WHAT YOU SHOULD DO
Below are some records; find each line that carries the word "agent" and copy it.

DATA
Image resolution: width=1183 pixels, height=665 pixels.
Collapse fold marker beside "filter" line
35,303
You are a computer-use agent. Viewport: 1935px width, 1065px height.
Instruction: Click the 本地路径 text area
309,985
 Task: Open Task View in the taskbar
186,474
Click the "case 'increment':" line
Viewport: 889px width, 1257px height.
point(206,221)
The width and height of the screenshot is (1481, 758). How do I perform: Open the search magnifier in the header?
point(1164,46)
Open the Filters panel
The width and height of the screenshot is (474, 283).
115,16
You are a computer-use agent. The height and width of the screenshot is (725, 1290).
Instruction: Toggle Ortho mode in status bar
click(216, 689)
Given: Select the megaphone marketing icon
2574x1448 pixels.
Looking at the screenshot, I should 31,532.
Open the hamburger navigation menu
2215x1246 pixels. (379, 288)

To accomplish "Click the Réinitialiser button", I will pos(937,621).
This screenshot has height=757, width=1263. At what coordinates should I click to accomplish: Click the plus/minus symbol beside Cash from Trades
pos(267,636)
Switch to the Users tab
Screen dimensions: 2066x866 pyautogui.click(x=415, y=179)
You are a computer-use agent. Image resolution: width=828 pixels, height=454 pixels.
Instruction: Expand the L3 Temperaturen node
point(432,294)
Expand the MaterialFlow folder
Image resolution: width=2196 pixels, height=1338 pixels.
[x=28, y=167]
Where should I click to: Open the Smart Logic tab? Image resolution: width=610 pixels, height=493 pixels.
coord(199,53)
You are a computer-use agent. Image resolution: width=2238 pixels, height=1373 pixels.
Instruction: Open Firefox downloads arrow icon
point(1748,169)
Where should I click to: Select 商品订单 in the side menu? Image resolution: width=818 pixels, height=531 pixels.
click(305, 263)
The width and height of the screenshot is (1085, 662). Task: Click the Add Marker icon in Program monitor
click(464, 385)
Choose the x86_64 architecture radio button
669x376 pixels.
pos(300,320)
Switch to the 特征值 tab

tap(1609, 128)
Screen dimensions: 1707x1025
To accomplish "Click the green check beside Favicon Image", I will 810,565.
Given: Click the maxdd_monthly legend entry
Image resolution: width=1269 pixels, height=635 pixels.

REPLY TO THE TASK
You are a computer-use agent. Viewport: 1935px width, 1065px height.
You are a computer-use agent. The height and width of the screenshot is (725, 1290).
You are a computer-use agent. Image resolution: width=828 pixels, height=454 pixels.
You are a computer-use agent. Image resolution: width=2238 pixels, height=1373 pixels.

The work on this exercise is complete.